In sum, a forceful reconsideration is made of the face work in philosophy, aesthetics and political theory. (The Deleuze Dictionary)

heteronym

a literary concept that refers to one or more imaginary character(s) created by a writer to write in different styles. Heteronyms differ from pen names (or pseudonyms, from the Greek words for "false" and "name") in that the latter are merely false names, while the former are characters that have their own supposed physiques, biographies, and writing styles. Heteronyms were named and developed by the Portuguese writer and poet Fernando Pessoa in the early 20th century, but were explored in greater detail by the Danish philosopher Kierkegaard. A Face or a Factory explores the boundaries and possibilities of heteronyms in the age of information and digital identities.

metagamy

(noun.)

1. the pattern of relationships between material things

"chronic metagamy is an age old idea"

2. a word that does not exist; it was invented, defined and used by a machine learning algorithm.

nontaxial

(adjective.)

non·tax·ial

1. closely interwoven with another

"a nontaxial relationship"

2. a word that does not exist; it was invented, defined and used by a machine learning algorithm.

prosopopeia

a rhetorical device in which a speaker or writer communicates to the audience by speaking as another person or object. The term literally derives from the Greek roots prósopon "face, person", and poiéin "to make, to do". To lend a voice therefore also means to lend a face, a mask.

prima pareculum

(adjective.)

pri·ma ·parecu·lum

1. denoting new forms of life in an unfamiliar place

"the first prima pareculum story"

2. a word that does not exist; it was invented, defined and used by a machine learning algorithm.

recuperare

(verb.)

re·cu·per·are

1. dress or prepare (another person, group, etc.) for performing a job or ceremony

"they recuperare Ed's wife"

2. a word that does not exist; it was invented, defined and used by a machine learning algorithm.

resynthetic

(adjective.)

resyn·thetic

1. relating to or denoting a method of synthetic synthesis applied to DNA

"transgenic (polyvinyl chloride) resynthetic membranes"

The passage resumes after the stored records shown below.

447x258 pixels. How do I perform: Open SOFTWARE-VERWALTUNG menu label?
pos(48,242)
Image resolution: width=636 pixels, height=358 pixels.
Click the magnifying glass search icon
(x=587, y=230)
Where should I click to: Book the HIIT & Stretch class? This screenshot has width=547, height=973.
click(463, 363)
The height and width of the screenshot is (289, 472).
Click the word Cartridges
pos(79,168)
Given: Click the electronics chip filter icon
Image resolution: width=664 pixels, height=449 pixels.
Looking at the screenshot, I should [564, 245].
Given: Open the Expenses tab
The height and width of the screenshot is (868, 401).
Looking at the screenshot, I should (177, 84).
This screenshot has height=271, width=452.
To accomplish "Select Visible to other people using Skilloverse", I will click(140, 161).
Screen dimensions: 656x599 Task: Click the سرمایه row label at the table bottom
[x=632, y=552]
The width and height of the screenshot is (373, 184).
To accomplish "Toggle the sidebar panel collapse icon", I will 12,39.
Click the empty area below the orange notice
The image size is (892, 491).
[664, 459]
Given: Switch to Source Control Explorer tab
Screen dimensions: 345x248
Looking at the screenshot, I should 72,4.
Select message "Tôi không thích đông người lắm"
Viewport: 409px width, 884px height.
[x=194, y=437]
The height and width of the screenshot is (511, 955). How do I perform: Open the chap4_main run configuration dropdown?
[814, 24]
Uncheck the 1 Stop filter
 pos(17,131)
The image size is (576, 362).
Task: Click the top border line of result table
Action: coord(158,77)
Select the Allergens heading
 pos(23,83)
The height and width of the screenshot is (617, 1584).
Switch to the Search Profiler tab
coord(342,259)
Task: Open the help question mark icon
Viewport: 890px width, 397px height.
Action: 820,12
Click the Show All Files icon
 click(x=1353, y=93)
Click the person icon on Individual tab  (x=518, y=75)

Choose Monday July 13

2. a word that does not exist; it was invented, defined and used by a machine learning algorithm.

retrograce

(verb [with object])

ret·ro·grace

1. make (the face of someone or something) appear smooth again

"for a long time we sought to retrograce the face of every older lady"

2. a word that does not exist; it was invented, defined and used by a machine learning algorithm.

stereocyte

(noun.)

stere·o·cyte

1. a pigment produced by a pigment cell that forms sebum

"luster-colored, sticky, stereocytes"

2. a word that does not exist; it was invented, defined and used by a machine learning algorithm.

soverraded

(adjective.)

sover·raded

1. feeling or characterized by keen awareness of political, social, or economic matters

"she did not win a sop against soverraded opponents"

2. a word that does not exist; it was invented, defined and used by a machine learning algorithm.

sapitalist

(adjective.)

sap·i·tal·ist

1. subject to pressure or pressure; excessively pro-oppressive

"he does advocacy work that is not sapitalist"

2. a word that does not exist; it was invented, defined and used by a machine learning algorithm.